Second, we still have some lingering problems. For example, housing experts believe that the foreclosure issue is still with us in 2011 (and beyond) and that means that housing prices may have to adjust downward another time or two. Most reports, I believe, see this as an orderly process. I interpret this to mean that housing news is 2011 won’t be good but it won’t interrupt too much the faster growth coming from other sectors of the economy.  I would expand this line of reasoning to include the broader financial system. While regulations have not addressed our problems adequately (too big to fail is one) I think time has helped to resolve the worst problems and debts are being worked off in the private sector.  As long as we don’t learn really bad unexpected news from housing or the financial sector, these sectors will only provide a small drag as we go forward.  Of course, that is one risk factor. If there are new unpleasant discoveries in the financial and housing sectors, then anything could happen.
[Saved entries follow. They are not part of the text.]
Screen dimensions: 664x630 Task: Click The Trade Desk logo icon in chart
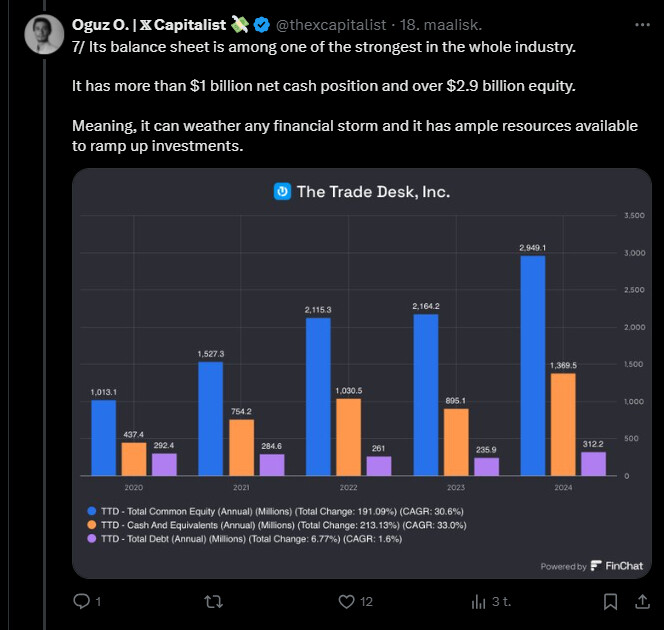(x=282, y=191)
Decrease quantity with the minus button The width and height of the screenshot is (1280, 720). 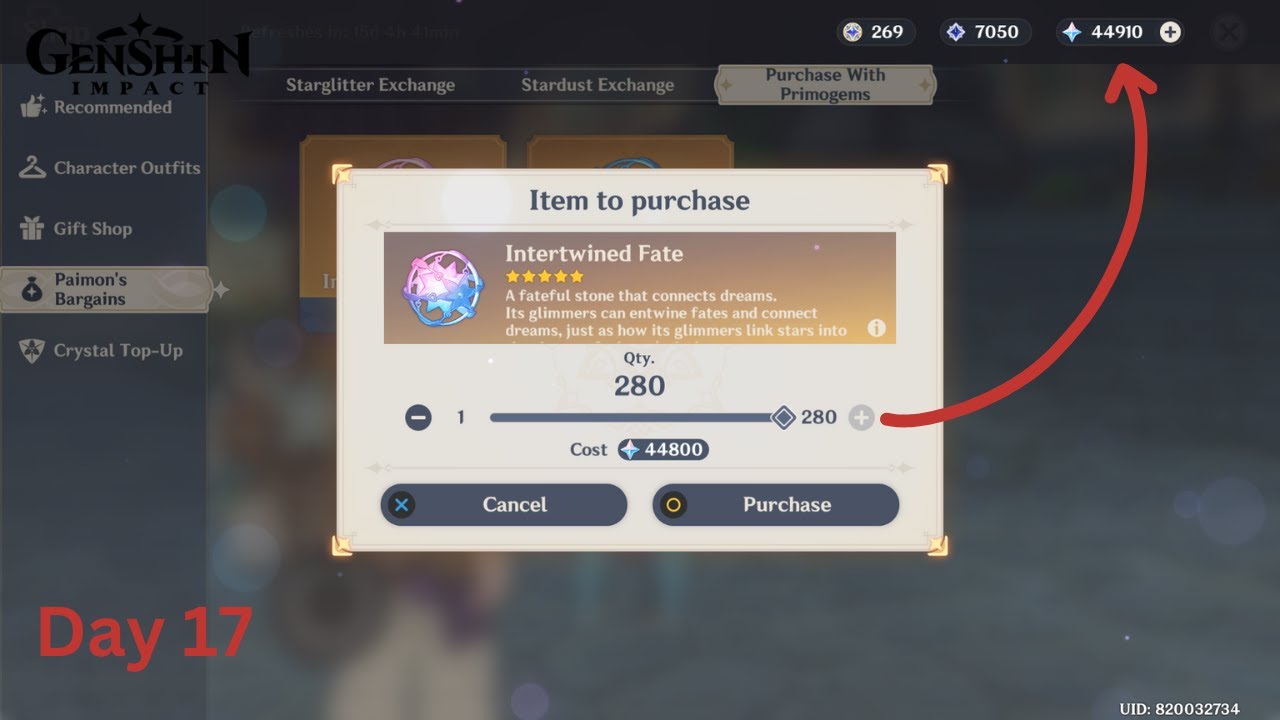pyautogui.click(x=418, y=418)
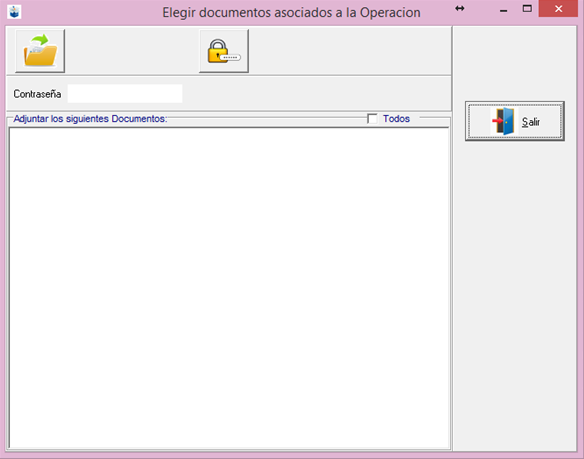
Task: Click the door icon on Salir button
Action: 503,121
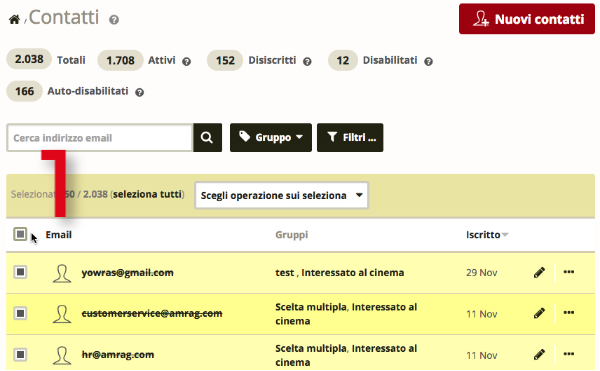Sort by the Iscritto column arrow

(x=505, y=235)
Third, the big news item right now concerns US government debt and what our leaders in the government are going to do about it. There is the political silliness about extended the debt ceiling. Ignore that. We will not reneg on our national debt and everyone knows that. You guys have really fat wallets and the government has the ability to create infinite amounts of tax revenue at any time. So stop with that nonsense. What does matter is how we deal with reducing the debt. We REALLY need to have a plan and we have one brought forth by a commission at the end of 2010. The plan does not have to create extreme austerity forever and it does not need to create any real austerity until several years hence. But it does need to have an explicit and impossible to wiggle out of plan that reaches into the future. It must have credibility to bring government debt-to-GDP ratios back down to long-term averages.  Should our leaders legislate such a plan in the next few weeks that event will help the economy grow stronger now. Without it, we will lumber forward on the edge of a knife blade until the bond vigilantes get tired of harassing others.
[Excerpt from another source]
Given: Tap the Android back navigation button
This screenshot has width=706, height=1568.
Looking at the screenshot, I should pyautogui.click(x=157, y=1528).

Fourth – whether you call them bond vigilantes or simply grandma and grandpa – any hint of a significant resumption of the disastrous spending and saving performances of either our private or government sectors is going to lead to a economic calamity. Just like your child, presently a freshman  at Spendthrift U who cannot be given your credit card in his second semester,  our nation will not be able to find anyone willing to take the risk of lending us money – that is, buying our stocks and bonds . This eventuality will have the effect of raising interest rates, reducing the values on the stock market, depreciating the dollar and generating very slow growth – if not another recession.

So there we are.  We could have a nice reasonable story for the continuation of the recovery. But there are critical factors which include, at minimum, continued improvements in national saving and no unexpected or severe deterioration in housing or financial markets. With luck we might even see the unemployment rate begin to fall.  There is no magic to getting the unemployment rate back to 5%. In fact, I am guessing that what we call the “natural rate of unemployment” has significantly increased since firms have now found ways to reduce the employment factor in production for three years. Even with a spurt of sales I doubt they will go back to employment levels of 2007.

With households and governments taking years restoring saving balances, economic growth should not be spectacular. That is, do not expect a typical fast-paced recovery now nor in the near future.  Reality suggests that once firms become even more confident and optimistic about the future both output and employment will grow – the GDP gap will shrink and the unemployment rate will fall. This confidence will result from more time passing and the absence of negative surprises. So a gradually improving economy is possible. But those negative surprises with respect to housing, finance, and government debt policies suggest the possibility of something worse.  Time is on our side. Let’s hope our new government in Washington has the sense to minimize and not aggravate those things which will put us in reverse.